8-K Debt Offering 2012


Washington, D.C. 20549


Pursuant to Section 13 or 15(d) of
The Securities Exchange Act of 1934

Date of Report (Date of earliest event reported):
November 20, 2012
(Exact name of registrant as specified in its charter)

 (State or other jurisdiction
 of Incorporation)
(Commission File Number)
(IRS Employer Identification No.)

9701 Wilshire Blvd., Suite 700 Beverly Hills, California 90212
(Address of principal executive offices)(Zip Code)

(310) 887-6400
(Registrant’s telephone number, including area code)

(Former name or former address, if changed since last report)

Check the appropriate box below if the Form 8-K filing is intended to simultaneously satisfy the filing obligation of the registrant under any of the following provisions (see General Instructions A.2.):

Written communications pursuant to Rule 425 under the Securities Act (17 CFR 230.425)
Soliciting material pursuant to Rule 14a-12 under the Exchange Act (17 CFR 240.14a-12)
Pre-commencement communications pursuant to Rule 14d-2(b) under the Exchange Act (17 CFR 240.14d-2(b))
Pre-commencement communications pursuant to Rule 13e-4(c) under the Exchange Act (17 CFR 240.13e-4(c))

Item 8.01 Other Events
On November 20, 2012, Kennedy-Wilson Holdings, Inc. (the “Company”) priced a public offering (the “Offering”) of $50.0 million aggregate principal amount of 7.75% Senior Notes due 2042 (the “Notes”). The Notes will be issued by Kennedy-Wilson, Inc., a wholly owned subsidiary of the Company, and will be guaranteed by the Company and certain of its subsidiaries. The Notes will be unsecured and will mature on December 1, 2042. Interest on the Notes will be payable quarterly in arrears on March 1, June 1, September 1 and December 1 of each year, commencing on March 1, 2013. The Offering is expected to close on November 28, 2012, subject to customary closing conditions. The Company has also granted the underwriters of the Offering a 30-day option to purchase up to $7.5 million aggregate principal amount of additional Notes to cover over-allotments, if any.
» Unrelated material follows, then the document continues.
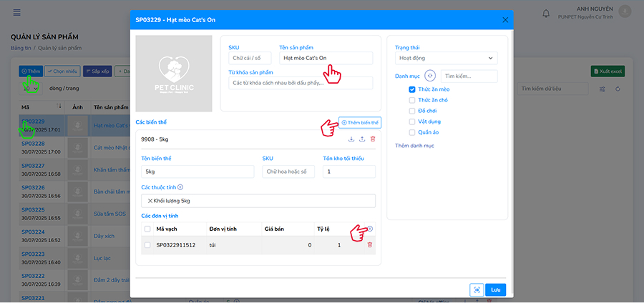Open the Trạng thái status dropdown
Viewport: 644px width, 303px height.
point(446,58)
The Company will apply to list the Notes on the New York Stock Exchange. If that application is approved, then trading of the Notes is expected to begin on the New York Stock Exchange within 30 days after the Notes are first issued.

The Company estimates that the net proceeds from the sale of the Notes will be approximately $48.1 million (or, if the underwriters fully exercise their over-allotment option, $55.4 million), after deducting underwriting discounts and commissions and estimated offering expenses payable by the Company. The Company currently intends to use the net proceeds from the sale of the Notes for general corporate purposes, including future acquisitions and co-investments, and to repay the $35.0 million outstanding balance under the Company's $100.0 million unsecured revolving credit facility.

The Offering is being made pursuant to an effective shelf registration statement filed with the U.S. Securities and Exchange Commission (“SEC”). A preliminary prospectus supplement and accompanying prospectus describing the terms of the offering has been filed with the SEC and is available on its website at www.sec.gov.

In connection with the offering, Morgan Stanley & Co. LLC and Merrill Lynch, Pierce, Fenner & Smith Incorporated are acting as joint book-running managers. Copies of the preliminary prospectus supplement and, when available, the final prospectus supplement, together with the accompanying prospectus, may be obtained by contacting Morgan Stanley & Co. LLC at Attn: Prospectus Department, 180 Varick Street, 2nd Floor, New York, NY 10014, (866) 718-1649 or prospectus@morganstanley.com, or by contacting Merrill Lynch, Pierce, Fenner & Smith Incorporated at Attn: Prospectus Department, 222 Broadway, New York, NY 10038, (800) 294-1322 or dg.prospectus_requests@baml.com.

This communication shall not constitute an offer to sell or the solicitation of an offer to buy, nor shall there be any sale of these securities in any state or other jurisdiction in which the offer, solicitation or sale would be unlawful prior to registration or qualification under the security laws of that state or other jurisdiction. The offering may be made only by means of a prospectus supplement and related prospectus.

Pursuant to the requirements of the Securities Exchange Act of 1934, the registrant has duly caused this report to be signed on its behalf by the undersigned hereunto duly authorized.